■ **Excerpt provided**:
=== Begin Enclosure ===

Being wartime, tragedy is never far away, and Emmy does experience some personal loss. None of this diverts her from her mission of bringing succour to the readers of Women’s Friend and she soon starts sneaking her advice on to the printed page (Mrs Bird is too busy Do-Gooding to actually proof or read her own copy). Naturally Emmy’s deceptions eventually catch up with her.
While many readers will find the story warm and uplifting I found Emmy’s contemporary tone jarring against the background of wartime London. Similarly, A.J. Pearce's detailed descriptions of the destruction wrought by the Blitz, for me, sit uneasily beside a 'Keep Calm and Carry On' jape.
The Woman in the Woods
Hodder & Stoughton
Great Injustice as Women Lose in Man's World
The Sunday Independent
The universality of certain experiences is reflected in the latest works of two Irish authors. Liz Nugent’s third novel Skin Deep and John Connolly’s The Woman in the Woods, while very different in style and setting, both centre around the disenfranchisement of women in modern society.
Skin Deep’s Delia Russell is like a mythical goddess of destruction, beautiful, alluring and leaving a trail of devastation in her wake. However, Delia is no psychopath – ill luck follows her rather than being deliberately perpetrated by her.
At the start of the novel Delia has killed someone and the reader doesn’t know who. Nugent then takes us back to the beginning, to the tiny insular Island of Inniscrann where Delia grew up. Delia’s father is a violent man unnaturally obsessed with his daughter, he tells her stories (scattered throughout the book) with a common theme – that women suffer to make men happy.

=== End Enclosure ===

■ **Questions on the material**:
**1.** In the book reviews, where did Delia Russell grow up?
**2.** Print the part of the book reviews starting with "While many readers" and going on through "in modern society.".

■ **Supplied records**:
=== Begin Enclosure ===

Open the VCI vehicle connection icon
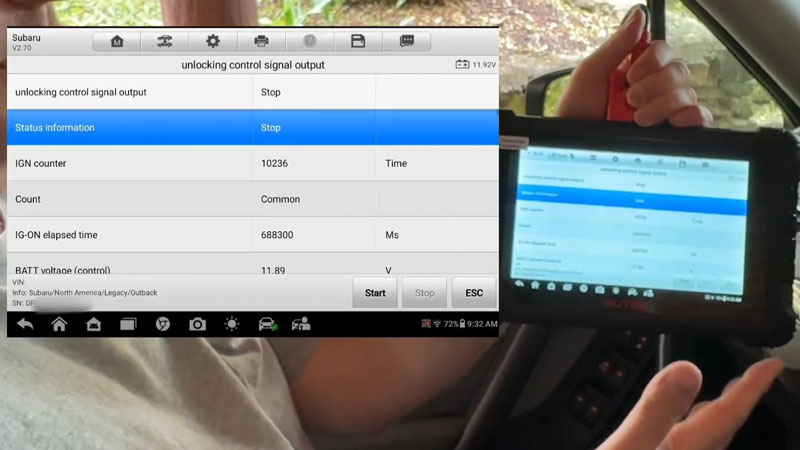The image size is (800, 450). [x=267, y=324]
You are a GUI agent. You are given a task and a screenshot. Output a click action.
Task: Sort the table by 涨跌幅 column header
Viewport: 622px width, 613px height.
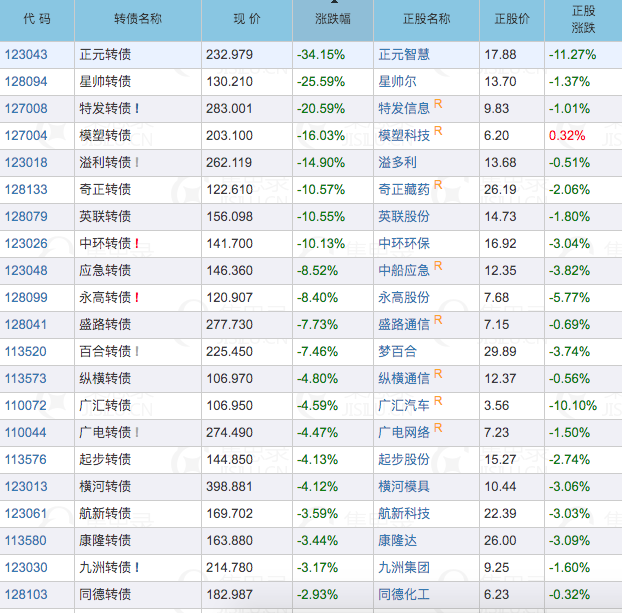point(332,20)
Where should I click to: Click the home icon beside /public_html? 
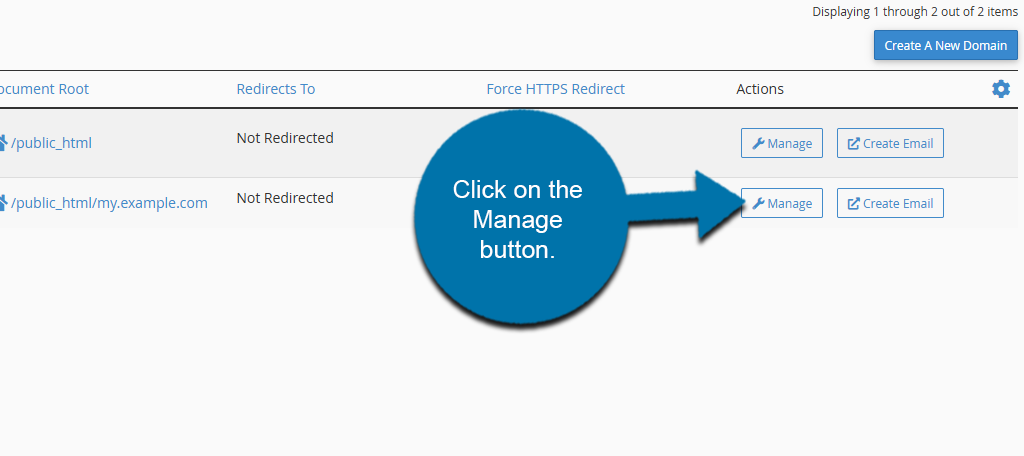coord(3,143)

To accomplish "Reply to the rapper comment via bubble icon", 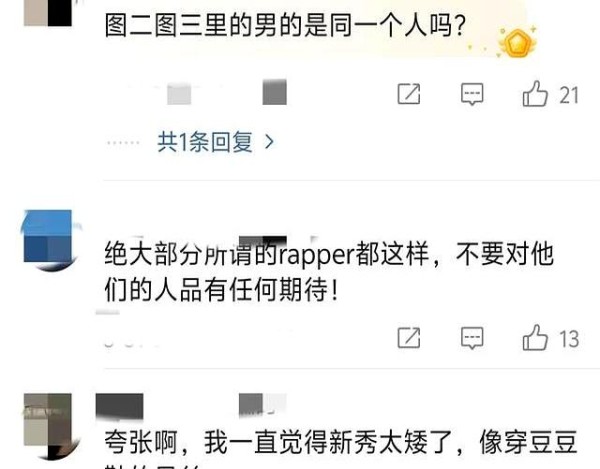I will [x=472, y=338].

=== End Enclosure ===
=== Begin Enclosure ===

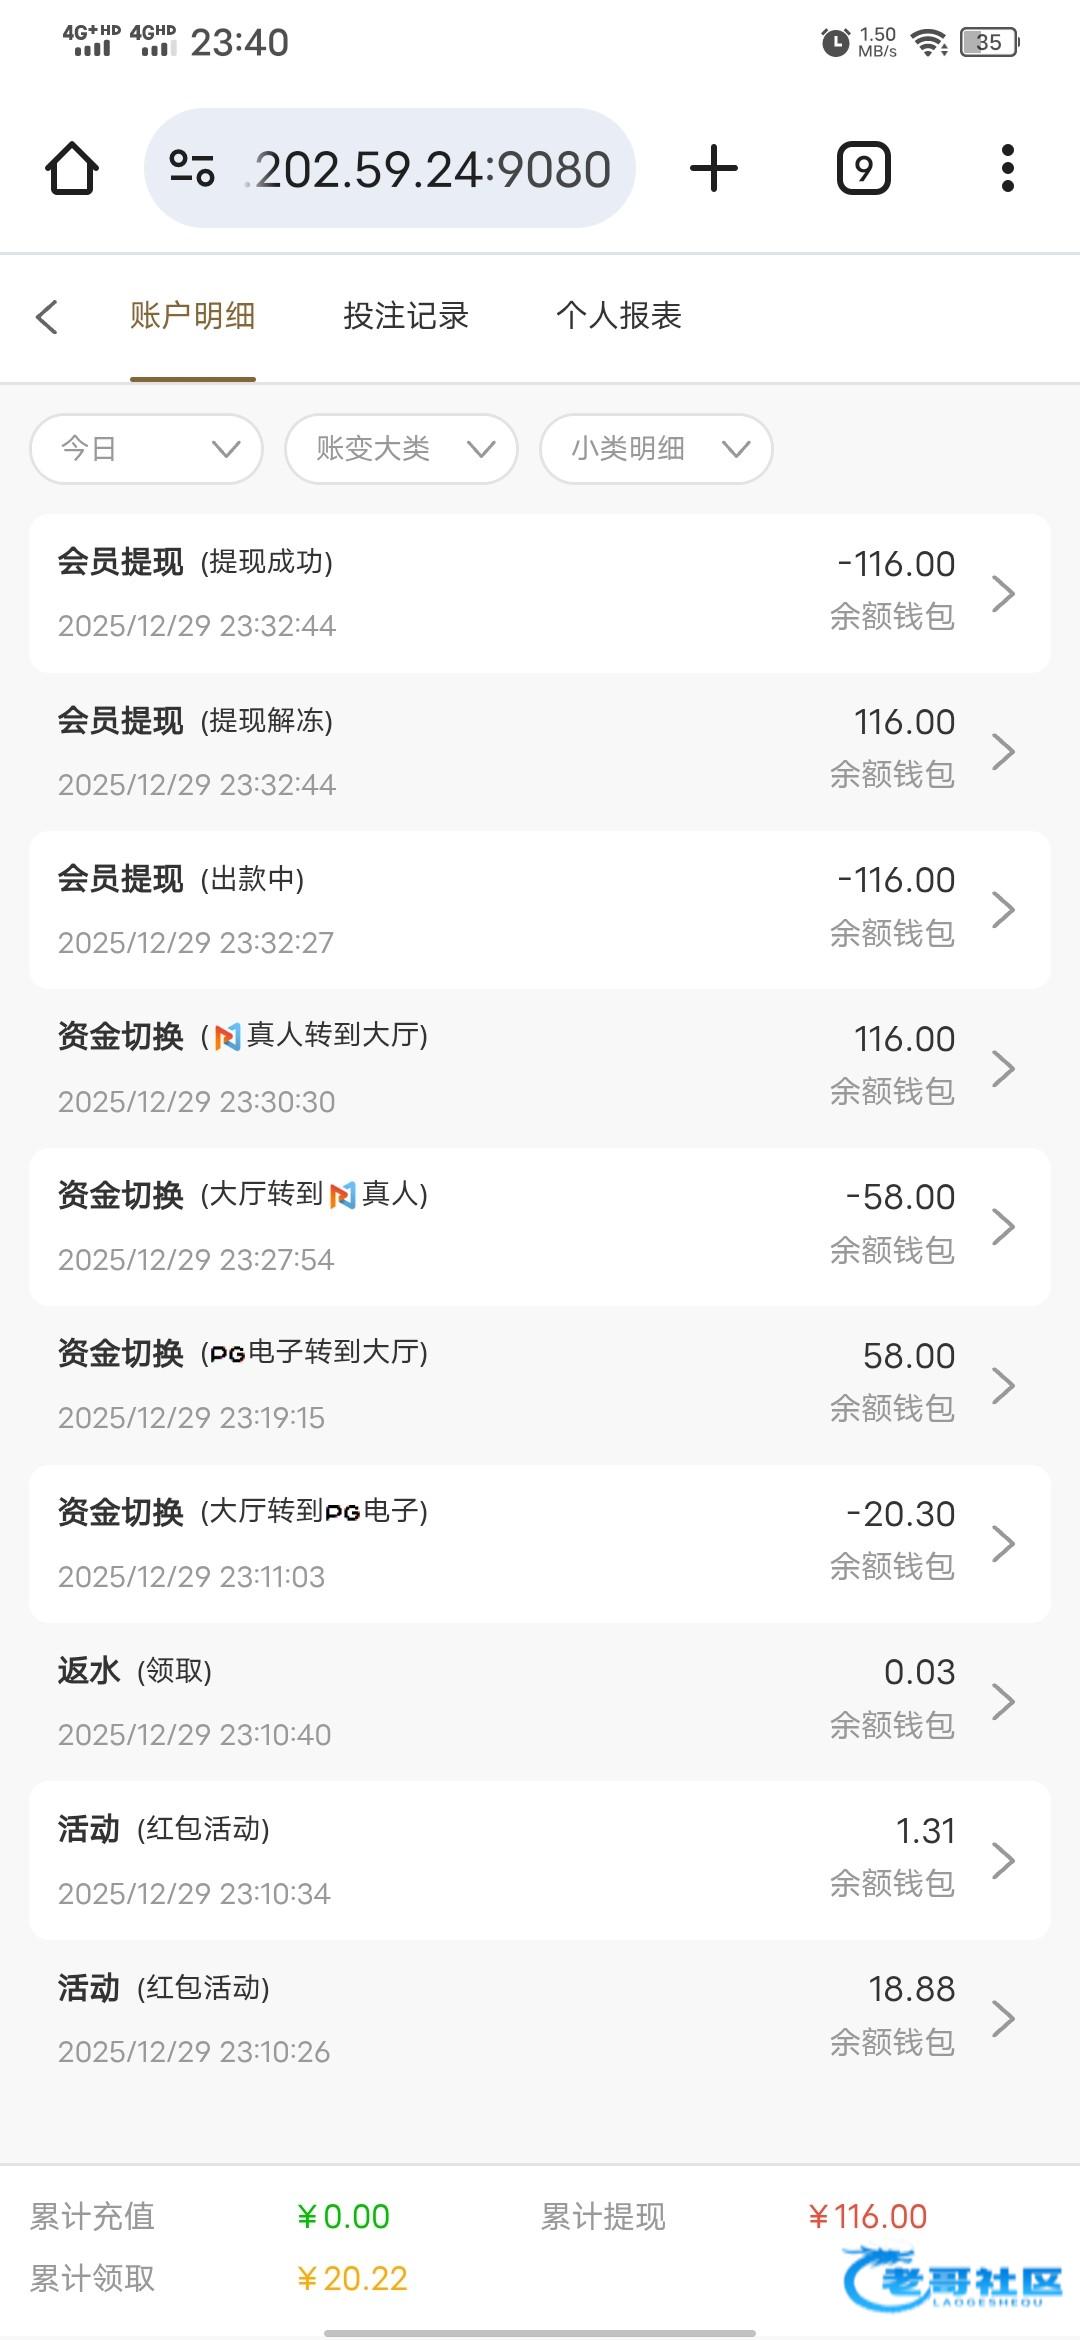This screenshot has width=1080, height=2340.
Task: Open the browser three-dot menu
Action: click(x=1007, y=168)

=== End Enclosure ===
=== Begin Enclosure ===

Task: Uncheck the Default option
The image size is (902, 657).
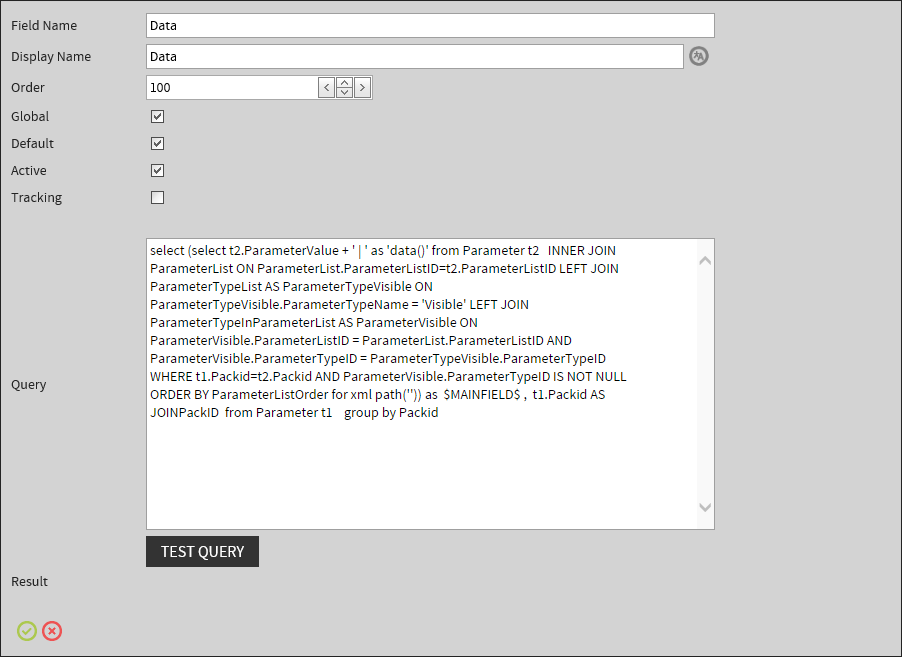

=== End Enclosure ===

■ **Solved tasks**:
**1.** On the tiny insular Island of Inniscrann.

**2.**
While many readers will find the story warm and uplifting I found Emmy’s contemporary tone jarring against the background of wartime London. Similarly, A.J. Pearce's detailed descriptions of the destruction wrought by the Blitz, for me, sit uneasily beside a 'Keep Calm and Carry On' jape.
The Woman in the Woods
Hodder & Stoughton
Great Injustice as Women Lose in Man's World
The Sunday Independent
The universality of certain experiences is reflected in the latest works of two Irish authors. Liz Nugent’s third novel Skin Deep and John Connolly’s The Woman in the Woods, while very different in style and setting, both centre around the disenfranchisement of women in modern society.